§ EXCERTO DA FONTE:
· · ·

Argumento do PSD para se abster sempre: assim o PS, se quiser que propostas à sua esquerda sejam chumbadas, terá mesmo de votar contra essas propostas. Não poderá apenas abster-se contando com um voto contra do PSD para as chumbar. Isto supostamente criará problemas dentro da "geringonça", acha o PSD.

Apresentemos então um problema imaginário: o PCP, o BE e o PEV apresentam uma proposta conjunta na especialidade que aumenta os ordenados da função pública em 50%. O PS suspira com o irrealismo da coisa, mas não faz muito barulho a bem da "geringonça". O PSD e o CDS dizem que a "a esquerda endoideceu". No fim, PSD e CDS votam contra; os proponentes (BE, PCP e PEV) a favor; o PS, entalado entre os deveres de gestão da "geringonça" e as imposições da contenção orçamental, abstém-se. Resultado: a proposta é chumbada (a direita tem mais votos do que a soma do BE com o PCP e o PEV). Título óbvio dos jornais no dia seguinte: "Abstenção do PS chumba aumentos de 50% na função pública."

· · ·

§ O QUE FAZER: Transcreva, palavra por palavra, a passagem do excerto acima sobre a abstenção do PSD, começando em "Argumento do PSD" e terminando em "acha o PSD.".

§ DADOS REGISTADOS:
· · ·

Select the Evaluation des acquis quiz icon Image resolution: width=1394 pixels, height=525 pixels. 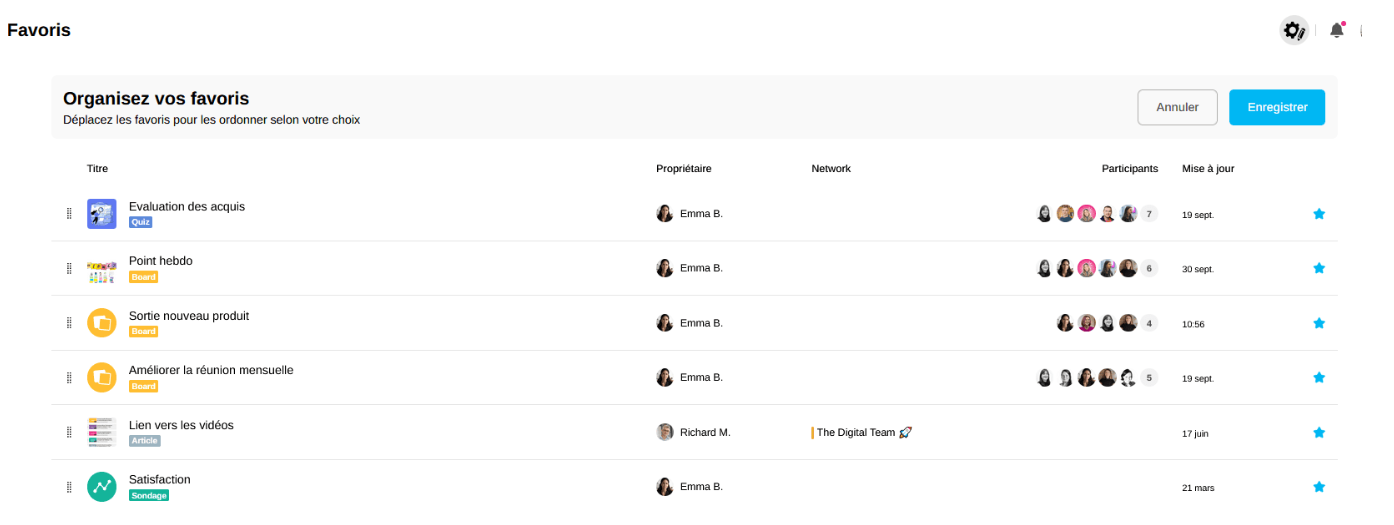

· · ·

§ EM RESPOSTA:
Argumento do PSD para se abster sempre: assim o PS, se quiser que propostas à sua esquerda sejam chumbadas, terá mesmo de votar contra essas propostas. Não poderá apenas abster-se contando com um voto contra do PSD para as chumbar. Isto supostamente criará problemas dentro da "geringonça", acha o PSD.